Hoy el resentimiento realmente parece ser la característica principal de la Rusia de Putin y de Kirill. Uno de los argumentos más utilizados por el presidente ruso para justificar la "operación necesaria" en Ucrania es la ofensa por la expansión de la OTAN hacia el este: les habían prometido que nunca lo harían, y en cambio era un engaño, por lo tanto, una falta de respeto. Desde el famoso "discurso de Munich" de 2007, Putin ha acusado reiteradamente a Occidente de querer "enseñar democracia a los rusos", acusación que en los últimos tiempos ha evolucionado hacia la de "querer imponernos valores que son ajenos a nosotros".

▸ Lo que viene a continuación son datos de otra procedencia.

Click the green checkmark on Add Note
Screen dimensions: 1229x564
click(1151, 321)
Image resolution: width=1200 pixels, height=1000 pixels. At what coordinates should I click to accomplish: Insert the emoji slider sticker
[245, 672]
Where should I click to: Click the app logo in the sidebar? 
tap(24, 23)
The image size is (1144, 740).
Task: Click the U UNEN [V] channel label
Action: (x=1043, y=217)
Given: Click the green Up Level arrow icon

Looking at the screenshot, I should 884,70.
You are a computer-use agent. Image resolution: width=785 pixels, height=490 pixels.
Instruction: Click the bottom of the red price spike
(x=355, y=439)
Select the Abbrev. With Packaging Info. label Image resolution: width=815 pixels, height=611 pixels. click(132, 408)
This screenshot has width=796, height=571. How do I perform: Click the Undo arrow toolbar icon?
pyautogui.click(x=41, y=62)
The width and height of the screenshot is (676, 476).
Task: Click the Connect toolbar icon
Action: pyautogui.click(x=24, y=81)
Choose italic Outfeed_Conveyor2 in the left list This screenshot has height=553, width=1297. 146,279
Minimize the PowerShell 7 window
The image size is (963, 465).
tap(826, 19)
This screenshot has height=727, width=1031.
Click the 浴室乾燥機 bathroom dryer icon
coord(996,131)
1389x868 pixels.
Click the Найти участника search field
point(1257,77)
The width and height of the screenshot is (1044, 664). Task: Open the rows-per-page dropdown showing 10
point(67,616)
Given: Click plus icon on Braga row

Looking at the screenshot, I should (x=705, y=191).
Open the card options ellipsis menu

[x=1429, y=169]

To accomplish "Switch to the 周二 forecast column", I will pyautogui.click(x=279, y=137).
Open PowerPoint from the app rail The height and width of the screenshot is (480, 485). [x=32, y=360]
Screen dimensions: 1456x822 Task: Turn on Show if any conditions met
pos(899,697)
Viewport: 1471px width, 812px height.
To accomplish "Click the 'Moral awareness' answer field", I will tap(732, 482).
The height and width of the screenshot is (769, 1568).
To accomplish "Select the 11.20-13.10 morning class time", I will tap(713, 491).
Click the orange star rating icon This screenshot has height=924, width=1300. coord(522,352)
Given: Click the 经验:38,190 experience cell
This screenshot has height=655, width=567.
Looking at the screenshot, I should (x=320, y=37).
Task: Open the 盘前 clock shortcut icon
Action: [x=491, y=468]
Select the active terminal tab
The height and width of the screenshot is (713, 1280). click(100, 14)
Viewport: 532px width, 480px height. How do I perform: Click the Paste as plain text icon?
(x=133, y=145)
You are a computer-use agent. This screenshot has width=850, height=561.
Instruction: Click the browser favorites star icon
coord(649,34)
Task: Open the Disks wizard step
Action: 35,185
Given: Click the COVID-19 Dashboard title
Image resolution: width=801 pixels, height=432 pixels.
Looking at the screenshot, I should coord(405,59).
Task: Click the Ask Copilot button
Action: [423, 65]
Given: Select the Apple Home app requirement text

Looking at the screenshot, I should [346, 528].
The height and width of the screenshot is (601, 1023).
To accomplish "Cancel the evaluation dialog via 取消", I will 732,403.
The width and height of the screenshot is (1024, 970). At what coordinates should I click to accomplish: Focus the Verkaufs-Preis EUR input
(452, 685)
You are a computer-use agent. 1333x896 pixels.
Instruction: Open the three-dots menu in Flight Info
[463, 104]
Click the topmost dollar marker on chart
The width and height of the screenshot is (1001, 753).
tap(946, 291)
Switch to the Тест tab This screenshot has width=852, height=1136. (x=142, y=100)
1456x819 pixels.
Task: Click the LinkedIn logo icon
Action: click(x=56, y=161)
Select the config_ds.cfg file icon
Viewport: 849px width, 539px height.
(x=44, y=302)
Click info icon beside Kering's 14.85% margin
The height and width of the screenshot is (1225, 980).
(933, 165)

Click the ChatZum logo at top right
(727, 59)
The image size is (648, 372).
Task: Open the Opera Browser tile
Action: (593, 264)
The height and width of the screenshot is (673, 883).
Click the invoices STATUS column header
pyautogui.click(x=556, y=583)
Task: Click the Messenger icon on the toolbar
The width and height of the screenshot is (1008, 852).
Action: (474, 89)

Desde el punto de vista de Putin y sus jerarcas, el "primer mundo" no ha querido reconocer a Rusia como parte de sí mismo. Ningún presidente estadounidense soñaría con hablar sobre la importancia de la democracia, por ejemplo, a su par francés o alemán. "Ellos" se sienten "de los nuestros", mientras que "nosotros" somos extraños para ellos -según la percepción de los rusos- y seguimos siéndolo incluso después del final de la URSS. A eso se debe la definición hostil de "Occidente colectivo", o aún más despectiva de "los anglosaksy", que "han decidido abandonarnos". Es un sentimiento que une a representantes de la élite rusa y a vastos grupos sociales, incluyendo los miembros oficiales de la Ortodoxia, hostiles al ecumenismo que deja al margen a la Iglesia rusa y pone por encima al primado de Constantinopla, apoyado también por Occidente y con el cual Moscú ha cortado ya todos los lazos.
Los rusos creen que han cumplido su parte desde que terminó la Guerra Fría, mientras que "los otros" se han aprovechado de ello. Se recuerda el eslógan que se difundió en Rusia en los años 90, cuando todas las reformas se proponían para "vivir como viven en todos los estados civilizados" e incluso las renovaciones en las casas privadas se denominaban evroremont. En ese momento significaba bienestar material, consumismo capitalista, pero aún después de que Rusia había alcanzado el nivel "de los civilizados" seguía sintiéndose ofendida y humillada. Durante veinte años los presidentes rusos han participado en los encuentros del G8 sintiéndose huéspedes mal tolerados y de todos modos poco tenidos en cuenta.
Esta ira ha estallado en Ucrania, el lugar ideal para demostrar la capacidad de Rusia de responder a las ofensas, mostrando al mundo entero lo poco que se ha comprendido a un pueblo no solo orgulloso de sus tradiciones sino capaz de desenmascarar las hipocresías y debilidades de los demás. Por eso la "desnazificación" va de la mano con la denuncia de la "propaganda gay", título elegido para definir la inmoralidad de los enemigos. No es odio contra los ucranianos o contra los ortodoxos autocéfalos, ni siquiera contra los homosexuales: es el odio de Rusia contra el mundo entero. Ha llegado la hora de la gran revancha.